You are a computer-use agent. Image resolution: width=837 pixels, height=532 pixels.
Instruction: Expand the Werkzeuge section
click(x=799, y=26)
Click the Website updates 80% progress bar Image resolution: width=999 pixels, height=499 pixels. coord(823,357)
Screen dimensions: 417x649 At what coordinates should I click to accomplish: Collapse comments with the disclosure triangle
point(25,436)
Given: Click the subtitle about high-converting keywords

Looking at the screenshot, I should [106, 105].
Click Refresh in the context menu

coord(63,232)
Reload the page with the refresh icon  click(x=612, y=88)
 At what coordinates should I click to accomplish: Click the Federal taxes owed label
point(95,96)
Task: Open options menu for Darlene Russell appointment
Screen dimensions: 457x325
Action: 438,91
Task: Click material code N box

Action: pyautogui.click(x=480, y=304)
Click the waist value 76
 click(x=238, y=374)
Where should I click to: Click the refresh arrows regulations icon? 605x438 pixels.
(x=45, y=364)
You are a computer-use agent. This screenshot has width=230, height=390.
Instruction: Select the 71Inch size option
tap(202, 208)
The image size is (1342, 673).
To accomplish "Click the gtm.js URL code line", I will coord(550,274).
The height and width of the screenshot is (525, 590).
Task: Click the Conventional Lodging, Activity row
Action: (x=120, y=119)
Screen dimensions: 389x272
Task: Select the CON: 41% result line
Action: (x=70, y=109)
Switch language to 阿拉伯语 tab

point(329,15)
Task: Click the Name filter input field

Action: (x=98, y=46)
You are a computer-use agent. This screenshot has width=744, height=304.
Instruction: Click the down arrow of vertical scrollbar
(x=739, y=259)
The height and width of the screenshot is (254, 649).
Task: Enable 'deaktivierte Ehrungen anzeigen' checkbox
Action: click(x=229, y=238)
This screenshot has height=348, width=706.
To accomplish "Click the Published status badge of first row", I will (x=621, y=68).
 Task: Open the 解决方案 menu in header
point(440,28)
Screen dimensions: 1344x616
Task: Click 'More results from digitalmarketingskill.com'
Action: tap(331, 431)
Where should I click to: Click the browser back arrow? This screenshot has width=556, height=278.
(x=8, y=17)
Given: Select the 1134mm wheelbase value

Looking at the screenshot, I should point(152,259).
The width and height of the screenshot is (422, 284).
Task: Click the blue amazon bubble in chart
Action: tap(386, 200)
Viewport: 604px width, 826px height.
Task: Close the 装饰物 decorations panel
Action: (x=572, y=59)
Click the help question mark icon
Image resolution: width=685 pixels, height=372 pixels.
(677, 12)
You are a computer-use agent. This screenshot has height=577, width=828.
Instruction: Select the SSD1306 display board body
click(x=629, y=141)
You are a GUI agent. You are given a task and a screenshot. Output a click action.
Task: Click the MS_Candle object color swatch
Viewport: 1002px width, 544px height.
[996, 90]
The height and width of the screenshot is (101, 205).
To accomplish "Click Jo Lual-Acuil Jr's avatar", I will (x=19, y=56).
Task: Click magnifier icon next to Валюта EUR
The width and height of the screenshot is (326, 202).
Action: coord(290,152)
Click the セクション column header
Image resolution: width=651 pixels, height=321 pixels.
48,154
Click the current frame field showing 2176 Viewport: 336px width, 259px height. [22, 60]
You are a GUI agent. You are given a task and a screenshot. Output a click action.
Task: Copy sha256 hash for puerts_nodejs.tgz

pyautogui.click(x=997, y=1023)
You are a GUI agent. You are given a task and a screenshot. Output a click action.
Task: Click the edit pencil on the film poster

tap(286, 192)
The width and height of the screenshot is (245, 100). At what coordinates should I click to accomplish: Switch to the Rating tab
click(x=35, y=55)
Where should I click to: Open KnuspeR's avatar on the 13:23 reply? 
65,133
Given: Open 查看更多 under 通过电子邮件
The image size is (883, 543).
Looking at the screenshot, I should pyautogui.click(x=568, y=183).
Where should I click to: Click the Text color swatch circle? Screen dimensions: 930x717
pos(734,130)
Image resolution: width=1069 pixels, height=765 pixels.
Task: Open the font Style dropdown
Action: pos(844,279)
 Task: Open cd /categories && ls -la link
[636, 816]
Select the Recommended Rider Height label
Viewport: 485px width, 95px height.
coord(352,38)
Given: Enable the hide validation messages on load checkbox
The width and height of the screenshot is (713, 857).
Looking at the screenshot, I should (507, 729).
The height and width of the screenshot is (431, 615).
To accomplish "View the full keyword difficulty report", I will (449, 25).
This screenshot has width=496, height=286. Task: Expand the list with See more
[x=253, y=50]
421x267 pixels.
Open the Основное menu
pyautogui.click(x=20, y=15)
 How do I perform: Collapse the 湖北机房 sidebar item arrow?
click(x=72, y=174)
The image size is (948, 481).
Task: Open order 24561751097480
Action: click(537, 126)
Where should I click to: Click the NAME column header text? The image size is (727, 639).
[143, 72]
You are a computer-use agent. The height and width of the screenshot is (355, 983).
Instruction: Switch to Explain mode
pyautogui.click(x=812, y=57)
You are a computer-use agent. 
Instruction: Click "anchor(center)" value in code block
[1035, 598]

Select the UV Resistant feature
————————
* Work instructions:
Identify every line above that includes the word "computer", and show those lines.

* Result of the exercise:
You are a computer-use agent. Image resolution: width=837 pixels, height=532 pixels.
You are a computer-use agent. This screenshot has width=230, height=390.
You are a computer-use agent. This screenshot has width=744, height=304.
You are a computer-use agent. This screenshot has height=577, width=828.
You are a computer-use agent. The height and width of the screenshot is (355, 983).
You are a computer-use agent. 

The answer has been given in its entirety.